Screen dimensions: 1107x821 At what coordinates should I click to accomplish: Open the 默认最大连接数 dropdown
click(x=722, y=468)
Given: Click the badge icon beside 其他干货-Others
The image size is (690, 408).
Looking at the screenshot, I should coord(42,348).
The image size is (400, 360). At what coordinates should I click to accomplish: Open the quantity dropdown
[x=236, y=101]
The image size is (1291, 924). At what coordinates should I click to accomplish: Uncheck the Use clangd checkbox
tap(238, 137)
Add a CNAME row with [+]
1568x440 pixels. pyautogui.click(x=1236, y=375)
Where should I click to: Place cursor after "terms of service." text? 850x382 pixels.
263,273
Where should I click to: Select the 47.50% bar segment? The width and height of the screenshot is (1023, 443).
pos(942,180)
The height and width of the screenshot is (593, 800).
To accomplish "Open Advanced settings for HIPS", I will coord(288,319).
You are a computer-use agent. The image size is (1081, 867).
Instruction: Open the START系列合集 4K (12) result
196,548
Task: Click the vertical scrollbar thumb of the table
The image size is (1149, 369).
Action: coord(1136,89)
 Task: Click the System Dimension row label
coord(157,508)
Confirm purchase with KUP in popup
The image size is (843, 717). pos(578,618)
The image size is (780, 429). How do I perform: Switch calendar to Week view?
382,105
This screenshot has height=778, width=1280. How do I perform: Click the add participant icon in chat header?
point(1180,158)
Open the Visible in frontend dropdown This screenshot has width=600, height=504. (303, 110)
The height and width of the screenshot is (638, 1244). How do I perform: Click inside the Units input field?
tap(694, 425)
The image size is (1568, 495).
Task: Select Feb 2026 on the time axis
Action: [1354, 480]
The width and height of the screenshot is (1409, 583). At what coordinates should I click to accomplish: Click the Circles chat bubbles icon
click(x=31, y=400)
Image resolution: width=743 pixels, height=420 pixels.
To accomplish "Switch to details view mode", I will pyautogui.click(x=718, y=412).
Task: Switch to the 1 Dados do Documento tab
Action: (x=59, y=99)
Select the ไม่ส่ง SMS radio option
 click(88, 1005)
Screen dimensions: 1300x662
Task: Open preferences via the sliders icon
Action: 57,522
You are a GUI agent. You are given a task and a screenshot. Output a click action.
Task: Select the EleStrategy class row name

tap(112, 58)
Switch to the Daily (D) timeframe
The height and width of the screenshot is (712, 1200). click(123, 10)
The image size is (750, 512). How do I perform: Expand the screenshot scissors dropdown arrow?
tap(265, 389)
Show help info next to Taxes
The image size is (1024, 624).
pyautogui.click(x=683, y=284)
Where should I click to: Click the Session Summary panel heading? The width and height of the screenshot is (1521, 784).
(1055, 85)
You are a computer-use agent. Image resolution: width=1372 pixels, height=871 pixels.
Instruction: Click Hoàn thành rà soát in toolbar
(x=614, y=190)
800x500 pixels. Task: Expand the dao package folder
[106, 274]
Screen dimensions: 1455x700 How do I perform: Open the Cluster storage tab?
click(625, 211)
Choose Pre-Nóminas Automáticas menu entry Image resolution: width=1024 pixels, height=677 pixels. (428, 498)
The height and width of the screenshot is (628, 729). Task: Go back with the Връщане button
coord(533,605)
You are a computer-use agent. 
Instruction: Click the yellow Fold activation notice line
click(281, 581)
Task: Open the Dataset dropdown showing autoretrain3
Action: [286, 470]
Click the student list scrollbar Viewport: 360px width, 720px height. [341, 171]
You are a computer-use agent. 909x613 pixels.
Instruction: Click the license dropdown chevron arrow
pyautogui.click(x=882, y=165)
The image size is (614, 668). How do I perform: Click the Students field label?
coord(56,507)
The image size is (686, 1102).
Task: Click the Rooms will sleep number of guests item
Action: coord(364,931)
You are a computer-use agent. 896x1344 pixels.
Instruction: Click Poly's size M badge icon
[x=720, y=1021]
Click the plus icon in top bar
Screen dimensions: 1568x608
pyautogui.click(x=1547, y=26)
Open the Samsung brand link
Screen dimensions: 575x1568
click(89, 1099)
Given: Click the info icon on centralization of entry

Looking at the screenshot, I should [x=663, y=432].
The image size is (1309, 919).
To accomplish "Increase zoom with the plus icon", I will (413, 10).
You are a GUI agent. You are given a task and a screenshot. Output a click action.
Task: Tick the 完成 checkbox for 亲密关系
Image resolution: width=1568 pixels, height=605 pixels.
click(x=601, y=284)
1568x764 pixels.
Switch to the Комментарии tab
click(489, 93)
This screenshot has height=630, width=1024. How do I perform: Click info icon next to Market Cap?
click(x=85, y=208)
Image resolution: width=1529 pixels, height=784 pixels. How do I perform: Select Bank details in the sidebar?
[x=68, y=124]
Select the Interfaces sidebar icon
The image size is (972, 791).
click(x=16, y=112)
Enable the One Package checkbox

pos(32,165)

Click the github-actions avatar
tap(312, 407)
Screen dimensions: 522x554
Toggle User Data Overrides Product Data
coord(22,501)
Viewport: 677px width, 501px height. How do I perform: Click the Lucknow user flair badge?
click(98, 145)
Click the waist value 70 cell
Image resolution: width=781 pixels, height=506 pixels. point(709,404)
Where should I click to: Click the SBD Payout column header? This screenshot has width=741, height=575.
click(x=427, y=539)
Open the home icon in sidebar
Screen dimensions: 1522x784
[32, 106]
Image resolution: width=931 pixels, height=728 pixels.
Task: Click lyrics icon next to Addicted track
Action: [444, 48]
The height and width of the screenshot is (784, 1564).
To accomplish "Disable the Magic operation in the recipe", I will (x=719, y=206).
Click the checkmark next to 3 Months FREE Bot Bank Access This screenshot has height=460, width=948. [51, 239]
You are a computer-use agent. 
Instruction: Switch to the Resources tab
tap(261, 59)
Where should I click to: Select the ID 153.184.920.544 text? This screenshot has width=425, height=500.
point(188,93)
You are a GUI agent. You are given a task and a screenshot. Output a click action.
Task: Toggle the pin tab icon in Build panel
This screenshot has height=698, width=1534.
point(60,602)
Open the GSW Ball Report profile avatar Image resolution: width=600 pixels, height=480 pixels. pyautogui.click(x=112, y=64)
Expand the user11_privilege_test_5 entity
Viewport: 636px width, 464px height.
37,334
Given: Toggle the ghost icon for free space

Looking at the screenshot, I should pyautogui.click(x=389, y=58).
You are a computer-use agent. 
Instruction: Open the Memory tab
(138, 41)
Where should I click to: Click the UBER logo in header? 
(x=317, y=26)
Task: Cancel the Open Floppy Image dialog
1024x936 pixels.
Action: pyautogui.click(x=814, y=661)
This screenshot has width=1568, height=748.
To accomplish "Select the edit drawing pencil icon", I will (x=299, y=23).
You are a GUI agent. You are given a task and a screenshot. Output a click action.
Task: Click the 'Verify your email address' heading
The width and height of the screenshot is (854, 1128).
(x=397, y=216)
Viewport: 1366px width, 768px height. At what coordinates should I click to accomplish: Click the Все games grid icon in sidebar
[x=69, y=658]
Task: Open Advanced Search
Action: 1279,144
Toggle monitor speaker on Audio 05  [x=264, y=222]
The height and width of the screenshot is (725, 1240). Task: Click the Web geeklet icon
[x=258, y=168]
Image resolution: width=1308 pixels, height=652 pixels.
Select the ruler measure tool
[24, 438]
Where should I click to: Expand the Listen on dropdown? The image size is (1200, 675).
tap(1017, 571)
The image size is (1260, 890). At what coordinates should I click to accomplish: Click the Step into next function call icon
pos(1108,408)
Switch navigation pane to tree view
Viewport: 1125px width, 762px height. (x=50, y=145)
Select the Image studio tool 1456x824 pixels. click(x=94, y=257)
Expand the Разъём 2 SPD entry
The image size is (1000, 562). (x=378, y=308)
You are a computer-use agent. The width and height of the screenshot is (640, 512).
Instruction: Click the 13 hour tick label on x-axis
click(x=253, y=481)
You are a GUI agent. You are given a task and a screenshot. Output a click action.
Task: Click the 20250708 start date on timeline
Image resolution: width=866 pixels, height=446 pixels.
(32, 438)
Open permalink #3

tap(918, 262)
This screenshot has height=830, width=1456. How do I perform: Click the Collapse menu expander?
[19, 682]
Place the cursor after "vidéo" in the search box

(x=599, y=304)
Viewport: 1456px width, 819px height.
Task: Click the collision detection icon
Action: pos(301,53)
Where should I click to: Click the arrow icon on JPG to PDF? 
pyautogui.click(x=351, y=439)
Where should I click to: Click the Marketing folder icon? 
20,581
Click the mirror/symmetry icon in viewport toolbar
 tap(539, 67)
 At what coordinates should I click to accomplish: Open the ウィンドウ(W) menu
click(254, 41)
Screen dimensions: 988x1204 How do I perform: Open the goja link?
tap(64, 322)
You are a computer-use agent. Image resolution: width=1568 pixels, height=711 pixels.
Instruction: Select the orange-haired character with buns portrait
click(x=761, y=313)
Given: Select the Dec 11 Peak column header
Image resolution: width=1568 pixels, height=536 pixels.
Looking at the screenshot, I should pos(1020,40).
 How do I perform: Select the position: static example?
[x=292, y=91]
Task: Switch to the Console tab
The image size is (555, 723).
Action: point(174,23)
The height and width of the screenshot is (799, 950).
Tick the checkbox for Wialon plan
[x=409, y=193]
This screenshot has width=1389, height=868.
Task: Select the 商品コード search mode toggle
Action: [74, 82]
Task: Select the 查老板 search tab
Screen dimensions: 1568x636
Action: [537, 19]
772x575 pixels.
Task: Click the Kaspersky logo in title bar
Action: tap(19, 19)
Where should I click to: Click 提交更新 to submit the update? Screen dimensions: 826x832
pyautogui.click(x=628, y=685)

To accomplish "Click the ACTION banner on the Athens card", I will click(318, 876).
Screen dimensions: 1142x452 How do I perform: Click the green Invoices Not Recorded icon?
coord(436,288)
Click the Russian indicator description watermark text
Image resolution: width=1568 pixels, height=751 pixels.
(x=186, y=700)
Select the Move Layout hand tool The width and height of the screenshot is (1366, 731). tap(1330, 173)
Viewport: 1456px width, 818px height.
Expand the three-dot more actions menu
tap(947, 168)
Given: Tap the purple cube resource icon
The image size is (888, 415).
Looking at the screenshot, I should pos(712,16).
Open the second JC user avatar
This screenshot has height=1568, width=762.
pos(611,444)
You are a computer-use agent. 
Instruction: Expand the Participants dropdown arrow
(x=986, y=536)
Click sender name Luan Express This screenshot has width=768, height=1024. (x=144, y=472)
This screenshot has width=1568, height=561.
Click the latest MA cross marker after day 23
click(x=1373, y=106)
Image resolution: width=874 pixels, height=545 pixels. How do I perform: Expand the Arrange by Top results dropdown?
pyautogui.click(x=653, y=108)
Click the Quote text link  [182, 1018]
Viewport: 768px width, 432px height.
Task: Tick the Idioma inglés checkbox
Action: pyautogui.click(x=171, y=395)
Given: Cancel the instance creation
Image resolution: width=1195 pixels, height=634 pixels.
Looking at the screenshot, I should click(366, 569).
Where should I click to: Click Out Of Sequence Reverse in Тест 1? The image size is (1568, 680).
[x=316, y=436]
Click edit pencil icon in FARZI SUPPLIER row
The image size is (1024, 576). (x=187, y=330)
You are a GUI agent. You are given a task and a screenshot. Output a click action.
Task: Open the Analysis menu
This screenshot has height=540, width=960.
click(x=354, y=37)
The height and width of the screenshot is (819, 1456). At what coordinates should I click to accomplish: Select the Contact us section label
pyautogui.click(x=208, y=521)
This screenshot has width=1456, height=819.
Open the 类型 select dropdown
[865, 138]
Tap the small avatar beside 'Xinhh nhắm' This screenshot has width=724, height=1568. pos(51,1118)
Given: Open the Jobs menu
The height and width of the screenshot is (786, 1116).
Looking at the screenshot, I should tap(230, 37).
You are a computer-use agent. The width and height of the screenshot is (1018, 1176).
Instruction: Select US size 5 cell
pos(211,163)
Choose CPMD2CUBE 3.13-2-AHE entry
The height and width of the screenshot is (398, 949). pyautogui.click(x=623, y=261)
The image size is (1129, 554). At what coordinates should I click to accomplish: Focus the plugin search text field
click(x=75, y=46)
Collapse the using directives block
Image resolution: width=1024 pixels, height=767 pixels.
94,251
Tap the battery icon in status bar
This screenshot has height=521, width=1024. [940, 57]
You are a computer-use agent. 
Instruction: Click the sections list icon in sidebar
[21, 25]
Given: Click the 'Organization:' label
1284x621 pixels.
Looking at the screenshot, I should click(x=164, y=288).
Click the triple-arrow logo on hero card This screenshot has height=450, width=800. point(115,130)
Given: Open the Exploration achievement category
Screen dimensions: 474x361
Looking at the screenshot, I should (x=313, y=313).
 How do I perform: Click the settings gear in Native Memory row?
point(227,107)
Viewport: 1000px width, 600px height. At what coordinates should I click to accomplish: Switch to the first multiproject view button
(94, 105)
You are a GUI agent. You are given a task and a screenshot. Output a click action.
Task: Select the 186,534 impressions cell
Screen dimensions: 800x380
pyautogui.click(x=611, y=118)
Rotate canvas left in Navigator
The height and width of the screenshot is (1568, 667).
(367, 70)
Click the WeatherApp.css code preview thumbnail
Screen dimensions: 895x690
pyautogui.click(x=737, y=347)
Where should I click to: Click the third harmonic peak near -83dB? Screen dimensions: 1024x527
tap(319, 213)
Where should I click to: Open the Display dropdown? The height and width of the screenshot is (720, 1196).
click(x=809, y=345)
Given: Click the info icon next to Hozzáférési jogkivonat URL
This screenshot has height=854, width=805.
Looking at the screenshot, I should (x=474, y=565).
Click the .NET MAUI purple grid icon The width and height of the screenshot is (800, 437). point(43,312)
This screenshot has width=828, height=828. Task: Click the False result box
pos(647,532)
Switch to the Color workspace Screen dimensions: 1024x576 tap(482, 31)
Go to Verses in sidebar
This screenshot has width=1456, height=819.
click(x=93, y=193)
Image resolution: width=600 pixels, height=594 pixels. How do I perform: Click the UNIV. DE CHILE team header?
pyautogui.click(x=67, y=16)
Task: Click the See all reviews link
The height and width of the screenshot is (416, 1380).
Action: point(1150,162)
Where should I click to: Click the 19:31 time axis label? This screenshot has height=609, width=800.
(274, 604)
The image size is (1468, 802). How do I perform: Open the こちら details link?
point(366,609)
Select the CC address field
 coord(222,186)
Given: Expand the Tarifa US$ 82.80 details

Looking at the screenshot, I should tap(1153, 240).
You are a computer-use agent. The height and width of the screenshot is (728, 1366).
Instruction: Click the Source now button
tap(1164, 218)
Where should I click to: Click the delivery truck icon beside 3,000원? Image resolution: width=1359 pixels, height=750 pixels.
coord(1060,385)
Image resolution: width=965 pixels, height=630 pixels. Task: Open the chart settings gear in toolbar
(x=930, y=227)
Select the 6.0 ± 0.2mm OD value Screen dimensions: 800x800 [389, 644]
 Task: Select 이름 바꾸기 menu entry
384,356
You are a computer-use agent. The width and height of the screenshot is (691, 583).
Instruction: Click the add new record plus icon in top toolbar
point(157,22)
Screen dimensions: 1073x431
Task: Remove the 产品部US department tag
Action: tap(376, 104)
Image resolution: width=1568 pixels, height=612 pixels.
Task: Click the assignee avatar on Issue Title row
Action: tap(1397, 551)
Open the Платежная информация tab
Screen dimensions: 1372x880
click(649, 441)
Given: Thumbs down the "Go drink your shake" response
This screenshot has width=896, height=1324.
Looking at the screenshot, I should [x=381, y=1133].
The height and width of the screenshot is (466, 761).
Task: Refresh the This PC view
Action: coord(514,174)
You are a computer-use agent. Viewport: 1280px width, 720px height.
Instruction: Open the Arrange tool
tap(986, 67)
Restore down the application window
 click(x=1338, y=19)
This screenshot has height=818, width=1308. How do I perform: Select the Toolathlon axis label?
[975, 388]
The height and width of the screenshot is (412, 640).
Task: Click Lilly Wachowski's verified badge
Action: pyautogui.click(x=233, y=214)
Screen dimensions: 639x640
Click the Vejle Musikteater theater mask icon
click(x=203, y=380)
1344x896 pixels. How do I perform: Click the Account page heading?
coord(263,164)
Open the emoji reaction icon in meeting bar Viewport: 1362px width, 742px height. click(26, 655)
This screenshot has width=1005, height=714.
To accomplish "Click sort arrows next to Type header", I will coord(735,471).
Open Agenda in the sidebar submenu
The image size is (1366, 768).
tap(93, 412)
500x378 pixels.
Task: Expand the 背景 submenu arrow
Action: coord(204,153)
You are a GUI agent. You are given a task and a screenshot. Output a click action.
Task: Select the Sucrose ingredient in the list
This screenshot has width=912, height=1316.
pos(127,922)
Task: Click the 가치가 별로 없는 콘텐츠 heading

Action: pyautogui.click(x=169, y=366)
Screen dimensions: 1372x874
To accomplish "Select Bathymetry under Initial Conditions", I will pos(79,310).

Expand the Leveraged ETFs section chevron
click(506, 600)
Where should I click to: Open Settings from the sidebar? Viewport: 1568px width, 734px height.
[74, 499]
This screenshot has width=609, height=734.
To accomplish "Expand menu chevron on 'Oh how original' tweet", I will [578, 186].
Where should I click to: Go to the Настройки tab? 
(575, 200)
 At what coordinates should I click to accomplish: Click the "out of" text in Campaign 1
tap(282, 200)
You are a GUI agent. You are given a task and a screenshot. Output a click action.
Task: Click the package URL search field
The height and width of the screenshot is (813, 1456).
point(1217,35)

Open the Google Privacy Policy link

# Instructions for the task
Using the entries above, return each line in which the word "Cancel" occurs.

# Result for this task
Task: Cancel the Open Floppy Image dialog
Given: Cancel the instance creation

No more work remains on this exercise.